* [Work required]
Arrange the lines of the listing as a numbered list, everything from the line containing "Task: Select column D header" down to the line containing "click(x=613, y=119)", both included. Leave out the blank lines, and give only the lines in that stretch.

— Start of Items —

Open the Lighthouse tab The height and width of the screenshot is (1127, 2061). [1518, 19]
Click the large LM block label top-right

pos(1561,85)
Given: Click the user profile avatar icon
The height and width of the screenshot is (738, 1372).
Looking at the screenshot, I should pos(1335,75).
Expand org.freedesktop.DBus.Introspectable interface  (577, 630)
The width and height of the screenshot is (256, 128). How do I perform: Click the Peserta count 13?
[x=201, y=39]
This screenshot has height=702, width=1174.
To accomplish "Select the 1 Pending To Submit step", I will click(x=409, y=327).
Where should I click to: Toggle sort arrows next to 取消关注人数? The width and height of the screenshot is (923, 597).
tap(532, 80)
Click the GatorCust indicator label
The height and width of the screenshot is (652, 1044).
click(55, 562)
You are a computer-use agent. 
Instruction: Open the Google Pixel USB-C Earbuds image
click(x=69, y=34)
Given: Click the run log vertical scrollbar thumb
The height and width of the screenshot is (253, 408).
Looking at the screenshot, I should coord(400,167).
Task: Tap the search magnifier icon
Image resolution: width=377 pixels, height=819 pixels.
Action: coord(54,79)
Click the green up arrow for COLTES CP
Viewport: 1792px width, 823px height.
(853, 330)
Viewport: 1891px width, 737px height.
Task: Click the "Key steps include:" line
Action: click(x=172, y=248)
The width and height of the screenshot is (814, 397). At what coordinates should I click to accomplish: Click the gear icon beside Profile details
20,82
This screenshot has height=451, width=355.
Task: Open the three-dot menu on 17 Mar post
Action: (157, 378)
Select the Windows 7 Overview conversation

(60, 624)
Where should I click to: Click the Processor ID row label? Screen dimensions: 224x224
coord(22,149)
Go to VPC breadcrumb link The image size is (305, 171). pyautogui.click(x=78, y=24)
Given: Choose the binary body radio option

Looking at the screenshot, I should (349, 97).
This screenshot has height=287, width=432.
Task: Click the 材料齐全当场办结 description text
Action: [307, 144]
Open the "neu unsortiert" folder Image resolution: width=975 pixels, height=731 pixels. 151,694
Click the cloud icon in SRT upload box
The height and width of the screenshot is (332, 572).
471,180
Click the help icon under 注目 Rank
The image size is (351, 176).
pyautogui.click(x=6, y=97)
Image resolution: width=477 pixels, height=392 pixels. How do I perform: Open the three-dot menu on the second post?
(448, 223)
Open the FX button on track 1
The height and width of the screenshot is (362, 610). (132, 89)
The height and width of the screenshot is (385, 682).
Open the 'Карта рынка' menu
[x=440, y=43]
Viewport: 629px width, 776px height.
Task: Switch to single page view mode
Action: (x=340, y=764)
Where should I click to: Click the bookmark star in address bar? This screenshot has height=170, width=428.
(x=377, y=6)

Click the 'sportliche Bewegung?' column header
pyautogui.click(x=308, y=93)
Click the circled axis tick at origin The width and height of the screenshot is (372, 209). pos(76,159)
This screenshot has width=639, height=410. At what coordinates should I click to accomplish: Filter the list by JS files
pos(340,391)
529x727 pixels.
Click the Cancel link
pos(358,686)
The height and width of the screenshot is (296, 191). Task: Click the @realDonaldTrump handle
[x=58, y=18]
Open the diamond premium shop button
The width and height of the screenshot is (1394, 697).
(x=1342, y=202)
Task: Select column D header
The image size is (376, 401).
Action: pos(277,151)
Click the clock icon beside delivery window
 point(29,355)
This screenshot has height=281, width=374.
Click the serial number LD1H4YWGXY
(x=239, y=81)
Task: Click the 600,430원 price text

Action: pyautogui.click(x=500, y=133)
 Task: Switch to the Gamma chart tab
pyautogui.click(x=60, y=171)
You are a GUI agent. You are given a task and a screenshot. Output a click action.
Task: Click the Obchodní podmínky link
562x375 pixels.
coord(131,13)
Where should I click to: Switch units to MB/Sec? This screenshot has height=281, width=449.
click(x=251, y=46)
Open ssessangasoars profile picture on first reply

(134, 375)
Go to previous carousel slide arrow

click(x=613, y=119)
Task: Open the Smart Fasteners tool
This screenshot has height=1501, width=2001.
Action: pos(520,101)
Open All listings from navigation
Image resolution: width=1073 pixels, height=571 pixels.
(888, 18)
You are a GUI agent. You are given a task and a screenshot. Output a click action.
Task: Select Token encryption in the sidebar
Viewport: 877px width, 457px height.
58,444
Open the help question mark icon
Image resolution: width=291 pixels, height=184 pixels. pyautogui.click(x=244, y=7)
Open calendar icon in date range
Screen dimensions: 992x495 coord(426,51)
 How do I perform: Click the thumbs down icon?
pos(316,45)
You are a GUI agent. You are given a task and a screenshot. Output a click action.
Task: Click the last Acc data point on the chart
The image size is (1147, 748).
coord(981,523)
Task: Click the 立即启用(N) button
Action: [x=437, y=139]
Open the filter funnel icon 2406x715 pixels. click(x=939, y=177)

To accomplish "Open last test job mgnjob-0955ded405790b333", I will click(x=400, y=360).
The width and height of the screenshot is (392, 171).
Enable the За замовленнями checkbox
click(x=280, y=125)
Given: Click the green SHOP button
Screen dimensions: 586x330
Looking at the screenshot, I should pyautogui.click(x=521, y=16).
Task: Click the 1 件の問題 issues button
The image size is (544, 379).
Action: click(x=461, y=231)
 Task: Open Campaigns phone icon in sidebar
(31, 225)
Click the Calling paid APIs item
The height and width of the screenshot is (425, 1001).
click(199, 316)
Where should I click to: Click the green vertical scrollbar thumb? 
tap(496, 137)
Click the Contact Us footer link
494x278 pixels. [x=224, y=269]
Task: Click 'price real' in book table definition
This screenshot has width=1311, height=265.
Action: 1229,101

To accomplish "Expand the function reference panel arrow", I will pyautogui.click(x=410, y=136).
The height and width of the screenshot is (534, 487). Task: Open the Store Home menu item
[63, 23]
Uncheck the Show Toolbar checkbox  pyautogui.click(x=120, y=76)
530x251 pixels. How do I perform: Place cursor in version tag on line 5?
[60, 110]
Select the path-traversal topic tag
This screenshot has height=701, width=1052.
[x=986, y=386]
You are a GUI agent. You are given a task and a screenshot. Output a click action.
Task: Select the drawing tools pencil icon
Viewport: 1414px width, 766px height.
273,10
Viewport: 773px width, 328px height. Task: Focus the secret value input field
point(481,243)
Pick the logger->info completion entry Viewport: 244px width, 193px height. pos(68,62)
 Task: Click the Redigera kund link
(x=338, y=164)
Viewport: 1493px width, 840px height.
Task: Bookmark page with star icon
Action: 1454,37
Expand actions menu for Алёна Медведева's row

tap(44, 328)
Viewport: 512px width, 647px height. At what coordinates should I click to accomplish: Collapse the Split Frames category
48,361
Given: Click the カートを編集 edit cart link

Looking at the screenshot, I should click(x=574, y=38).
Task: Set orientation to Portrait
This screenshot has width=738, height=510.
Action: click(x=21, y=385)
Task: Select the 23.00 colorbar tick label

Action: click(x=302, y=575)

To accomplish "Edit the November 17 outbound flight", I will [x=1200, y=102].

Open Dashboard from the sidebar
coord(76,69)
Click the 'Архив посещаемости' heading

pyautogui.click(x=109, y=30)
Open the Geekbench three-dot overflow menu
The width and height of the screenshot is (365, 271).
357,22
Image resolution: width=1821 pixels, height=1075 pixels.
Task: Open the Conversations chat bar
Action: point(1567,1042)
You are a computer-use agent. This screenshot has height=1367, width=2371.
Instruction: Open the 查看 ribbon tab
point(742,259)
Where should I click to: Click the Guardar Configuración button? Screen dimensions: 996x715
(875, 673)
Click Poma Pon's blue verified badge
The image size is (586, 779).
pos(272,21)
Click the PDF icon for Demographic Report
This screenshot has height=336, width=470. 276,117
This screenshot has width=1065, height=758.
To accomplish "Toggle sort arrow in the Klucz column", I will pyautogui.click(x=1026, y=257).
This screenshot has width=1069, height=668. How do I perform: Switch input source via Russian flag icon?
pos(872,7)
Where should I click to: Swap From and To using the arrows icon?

— End of Items —

* [Exercise result]
1. Task: Select column D header
2. The image size is (376, 401).
3. Action: pos(277,151)
4. Click the clock icon beside delivery window
5.  point(29,355)
6. This screenshot has height=281, width=374.
7. Click the serial number LD1H4YWGXY
8. (x=239, y=81)
9. Task: Click the 600,430원 price text
10. Action: pyautogui.click(x=500, y=133)
11.  Task: Switch to the Gamma chart tab
12. pyautogui.click(x=60, y=171)
13. You are a GUI agent. You are given a task and a screenshot. Output a click action.
14. Task: Click the Obchodní podmínky link
15. 562x375 pixels.
16. coord(131,13)
17. Where should I click to: Switch units to MB/Sec? This screenshot has height=281, width=449.
18. click(x=251, y=46)
19. Open ssessangasoars profile picture on first reply
20. (134, 375)
21. Go to previous carousel slide arrow
22. click(x=613, y=119)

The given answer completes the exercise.